## What the task requires
Copy the records word for word from the first line through the line containing "Screen dimensions: 316x244 pos(292,174)", both included. Leave the pictures out.

-- Start --

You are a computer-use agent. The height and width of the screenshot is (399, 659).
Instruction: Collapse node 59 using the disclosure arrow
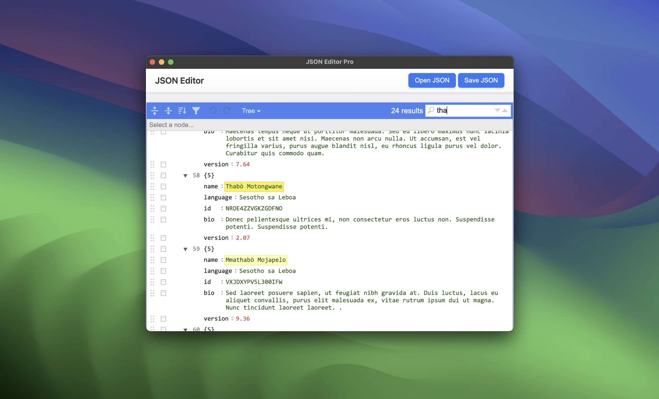(x=186, y=249)
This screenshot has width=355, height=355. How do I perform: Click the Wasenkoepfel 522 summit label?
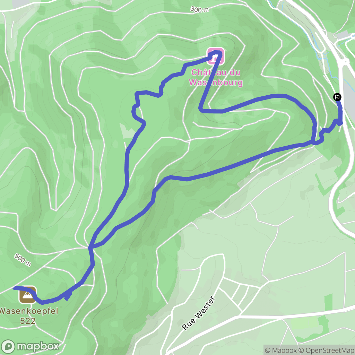tap(28, 316)
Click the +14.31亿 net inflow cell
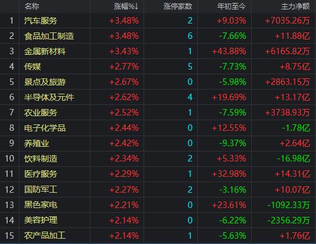Screen dimensions: 316x244 pos(292,174)
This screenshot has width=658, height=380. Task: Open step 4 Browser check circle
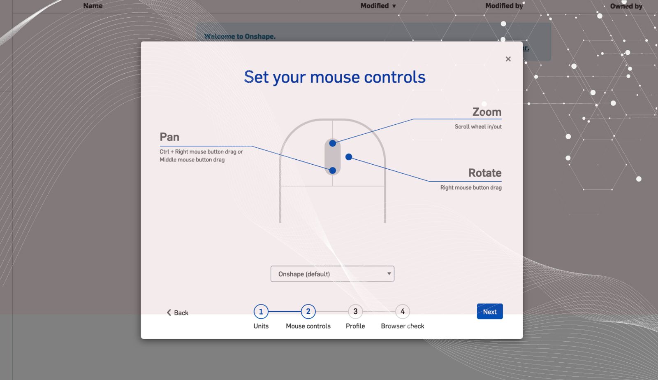click(x=402, y=312)
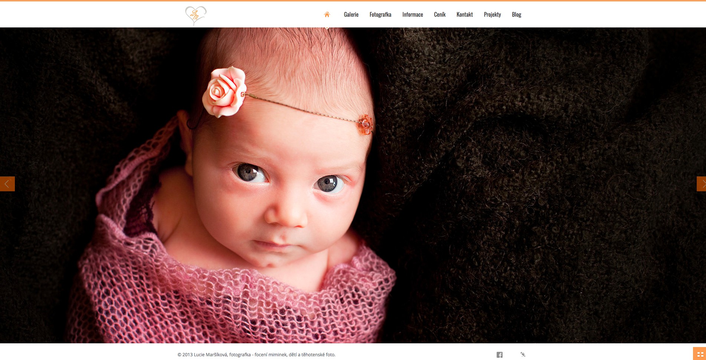Viewport: 706px width, 360px height.
Task: Click the LM heart logo
Action: click(196, 16)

-- End --

## Output
You are a computer-use agent. The height and width of the screenshot is (399, 659).
Instruction: Collapse node 59 using the disclosure arrow
(x=186, y=249)
This screenshot has width=355, height=355. How do I perform: Click the Wasenkoepfel 522 summit label?
tap(28, 316)
Click the +14.31亿 net inflow cell
Screen dimensions: 316x244 pos(292,174)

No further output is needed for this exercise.